As promised - here are clips from what I spoke Sunday morning in church.
This was the third time I’ve been blessed to be able to speak on a Sunday morning. Previous times I’ve talked about being sold out for Jesus and about what it means to me to be set apart by and for God.
Some of the words I spoke came back to sustain me these past weeks as my family gathered to mourn the passing of my father.
I felt different, set apart indeed, almost an alien in a foreign land.
There were many tears shed all around. I am the youngest of three, and the only girl. For all of my 53+ years, my father called me “the baby”. I would have expected his death to hit me harder than my brothers, yet they struggled in ways I did not.
So I questioned myself.
Was I hard hearted? That didn’t seem possible. Those of you who know me can testify to how easily I am moved by emotion. Surely I loved my father, didn’t I?
Was it because I had already been grieving the loss of the father I loved for years as dementia took bite after bite of the man I knew away from me? I’m sure that played a part as well.

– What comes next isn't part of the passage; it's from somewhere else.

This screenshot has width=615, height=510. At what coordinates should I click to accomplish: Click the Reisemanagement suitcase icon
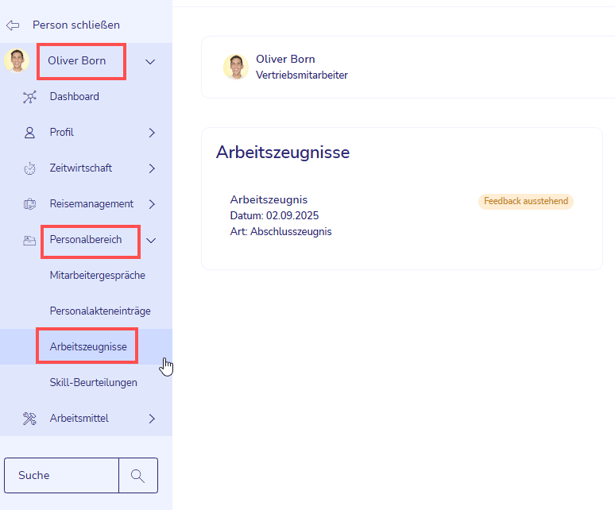pyautogui.click(x=30, y=204)
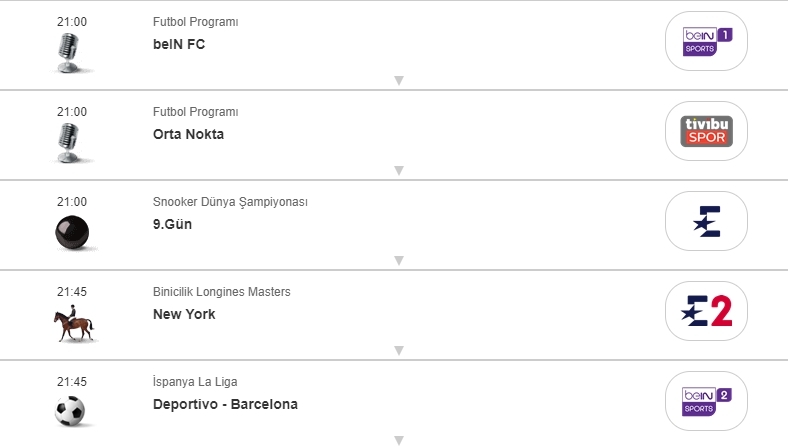Click the football icon beside Deportivo - Barcelona
788x448 pixels.
70,410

But there was something more. Something I couldn’t put my finger on. Something that set me apart and left me experiencing things in a far different way than any of my family members and their friends.
“What is it?” I asked the Lord in prayer.

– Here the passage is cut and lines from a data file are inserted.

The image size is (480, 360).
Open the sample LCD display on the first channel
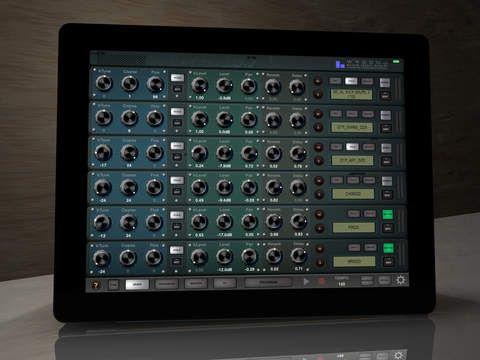351,94
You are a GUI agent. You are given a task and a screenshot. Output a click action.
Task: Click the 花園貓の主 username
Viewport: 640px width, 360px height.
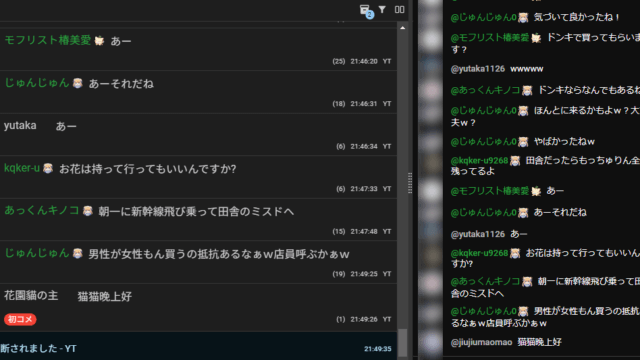tap(31, 296)
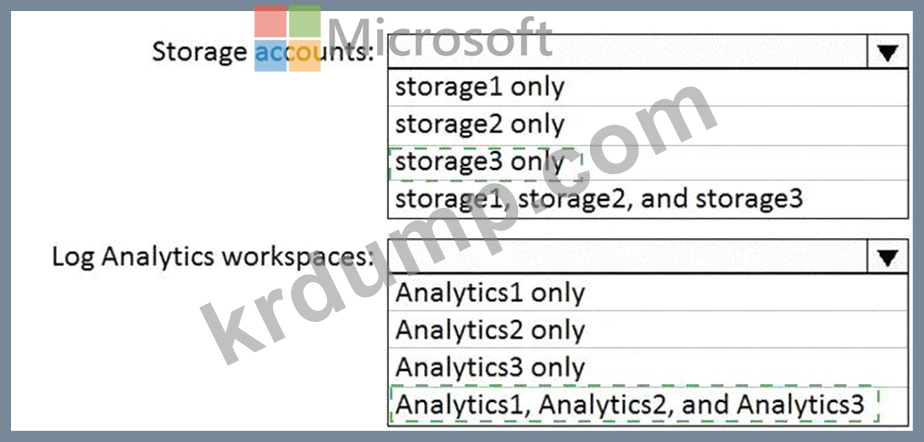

“ME” came the response that should have been obvious to me all along.
Jesus. Faith. Hope. I have a hope that is unique in my family.
But what is hope?
The modern conception of hope is “to wish for, to expect, but without certainty of fulfillment; to desire very much, but with no real assurance of getting that desire.”
I looked up Hebrew and Greek words translated by the word “hope”
Greek – elpis el-pece' From elpō which is a primary word (to anticipate, usually with pleasure); expectation (abstract or concrete) or confidence: - faith, hope.
Hebrew - yâchal yaw-chal'
A primitive root; to wait; by implication to be patient, hope: - (cause to, have, make to) hope, be pained, stay, tarry, trust, wait.
Hebrew - tiqvâh tik-vaw'
From H6960; literally a cord (as an attachment (compare H6961)); figuratively expectancy: - expectation ([-ted]), hope, live, thing that I long for.
So - according to the biblical usage, hope is an indication of certainty. “Hope” in Scripture means “a strong and confident expectation.” Though it may be archaic today in modern terms, hope is akin to trust and a confident expectation.
Hope may refer to the activity of hoping, or to the object hoped for—the content of one’s hope. I don’t only hope in Christ, Christ Himself IS my hope.
By its very nature, hope stresses two things: the future, and invisibility. It deals with things we can’t see or haven’t received or both .
In the New Living Translation we read in Romans 8:24-25:
We were given this hope when we were saved. (If we already have something, we don’t need to hope for it. But if we look forward to something we don’t yet have, we must wait patiently and confidently.)
Biblically, from the standpoint of the object hoped for, hope is synonymous with salvation and its many blessings, in the past, the present, and the future, as promised in the Word.
Praise be to the God and Father of our Lord Jesus Christ! In his great mercy he has given us new birth into a living hope through the resurrection of Jesus Christ from the dead, and into an inheritance that can never perish, spoil or fade—kept in heaven for you, who through faith are shielded by God's power until the coming of the salvation that is ready to be revealed in the last time. 1 Peter 1:3-5
This is true even with what we have already received as believers because these blessings come under the category of what we cannot see. We may see some of the results, but it still requires faith and hope.
So let’s agree that what we mean when we talk about hope is a confident expectation, the certainty that what God has promised in His Word is true, and has or will occur.